Com relação ao domínio social (relações pessoais e o suporte social) não foi observada diferença significativa após a intervenção. Esse resultado pode estar relacionado à intervenção ter sido aplicada individualmente em cada participante e os intervalos de trinta minutos entre as sessões para preparação dos equipamentos e da sala para a sessão seguinte não permitiram que os idosos estabelecessem relações sociais entre eles. Acreditava-se que os EXGs aplicados nesse estudo poderiam exercer efeito positivo sobre o domínio social, visto que as melhoras da capacidade física e da independência poderiam resultar em melhor aproveitamento das oportunidades de convívio em sociedade, porém a metodologia empregada na intervenção não promoveu alteração neste domínio.

Embora o domínio social tenha o menor impacto sobre a QV geral dentre os quatro domínios [32], deve-se considerar a interação deste com aspectos de outros domínios, como por exemplo, oportunidades de recreação e lazer do domínio ambiental, cujos resultados foram positivos nesse estudo.

» **REGISTROS APRESENTADOS**:

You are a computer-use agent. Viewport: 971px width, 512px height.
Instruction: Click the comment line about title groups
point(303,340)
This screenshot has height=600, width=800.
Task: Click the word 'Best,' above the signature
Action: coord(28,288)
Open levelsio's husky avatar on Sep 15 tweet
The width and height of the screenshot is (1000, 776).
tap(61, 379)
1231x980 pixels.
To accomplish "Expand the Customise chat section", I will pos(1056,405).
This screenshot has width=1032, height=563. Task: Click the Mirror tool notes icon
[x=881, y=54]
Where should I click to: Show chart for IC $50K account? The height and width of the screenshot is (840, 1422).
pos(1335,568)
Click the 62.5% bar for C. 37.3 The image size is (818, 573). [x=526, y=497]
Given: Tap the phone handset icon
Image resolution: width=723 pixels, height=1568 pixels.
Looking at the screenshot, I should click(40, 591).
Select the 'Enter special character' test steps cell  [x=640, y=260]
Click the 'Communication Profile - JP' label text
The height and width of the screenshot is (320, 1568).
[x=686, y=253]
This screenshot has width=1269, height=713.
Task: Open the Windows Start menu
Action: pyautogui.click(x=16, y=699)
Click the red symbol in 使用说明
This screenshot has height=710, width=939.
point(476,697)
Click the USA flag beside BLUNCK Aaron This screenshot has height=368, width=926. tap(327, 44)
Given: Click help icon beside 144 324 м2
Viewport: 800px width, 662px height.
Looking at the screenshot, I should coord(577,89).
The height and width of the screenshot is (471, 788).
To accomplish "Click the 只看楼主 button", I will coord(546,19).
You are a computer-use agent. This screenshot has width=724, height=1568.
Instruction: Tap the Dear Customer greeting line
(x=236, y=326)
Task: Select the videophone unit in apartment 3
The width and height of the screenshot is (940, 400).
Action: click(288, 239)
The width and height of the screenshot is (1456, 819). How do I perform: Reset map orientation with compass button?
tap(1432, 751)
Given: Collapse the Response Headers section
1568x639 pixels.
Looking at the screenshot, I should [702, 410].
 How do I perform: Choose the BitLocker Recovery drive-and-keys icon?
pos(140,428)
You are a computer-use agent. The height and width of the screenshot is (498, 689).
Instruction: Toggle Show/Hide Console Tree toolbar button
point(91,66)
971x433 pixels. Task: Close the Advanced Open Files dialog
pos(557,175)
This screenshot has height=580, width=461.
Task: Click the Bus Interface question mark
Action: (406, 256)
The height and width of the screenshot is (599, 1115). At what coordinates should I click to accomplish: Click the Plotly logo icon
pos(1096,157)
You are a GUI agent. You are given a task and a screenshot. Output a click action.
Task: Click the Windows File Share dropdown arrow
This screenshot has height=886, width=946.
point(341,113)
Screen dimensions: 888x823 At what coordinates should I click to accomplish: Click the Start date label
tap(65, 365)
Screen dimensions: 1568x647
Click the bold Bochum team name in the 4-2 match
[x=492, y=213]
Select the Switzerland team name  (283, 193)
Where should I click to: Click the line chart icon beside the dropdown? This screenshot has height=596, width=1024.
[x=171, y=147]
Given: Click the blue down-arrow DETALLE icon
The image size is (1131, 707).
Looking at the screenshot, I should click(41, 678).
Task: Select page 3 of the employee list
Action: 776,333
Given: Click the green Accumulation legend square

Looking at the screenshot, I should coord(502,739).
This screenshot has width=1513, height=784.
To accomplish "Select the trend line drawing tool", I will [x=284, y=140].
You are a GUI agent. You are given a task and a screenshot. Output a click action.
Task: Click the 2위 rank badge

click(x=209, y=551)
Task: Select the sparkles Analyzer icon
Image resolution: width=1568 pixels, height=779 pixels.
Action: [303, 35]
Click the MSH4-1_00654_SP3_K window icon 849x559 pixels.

» **O QUE SE PEDE**:
1. No texto sobre o domínio social, qual era o intervalo entre as sessões da intervenção e para que ele servia?
2. Reproduza literalmente o trecho do texto sobre o domínio social que se estende de "Embora o domínio" até "positivos nesse estudo.".
Os registros provêm de uma fonte distinta da do texto.

» **RESPOSTAS POR TAREFA**:
1. Trinta minutos, destinados à preparação dos equipamentos e da sala para a sessão seguinte.

2.
Embora o domínio social tenha o menor impacto sobre a QV geral dentre os quatro domínios [32], deve-se considerar a interação deste com aspectos de outros domínios, como por exemplo, oportunidades de recreação e lazer do domínio ambiental, cujos resultados foram positivos nesse estudo.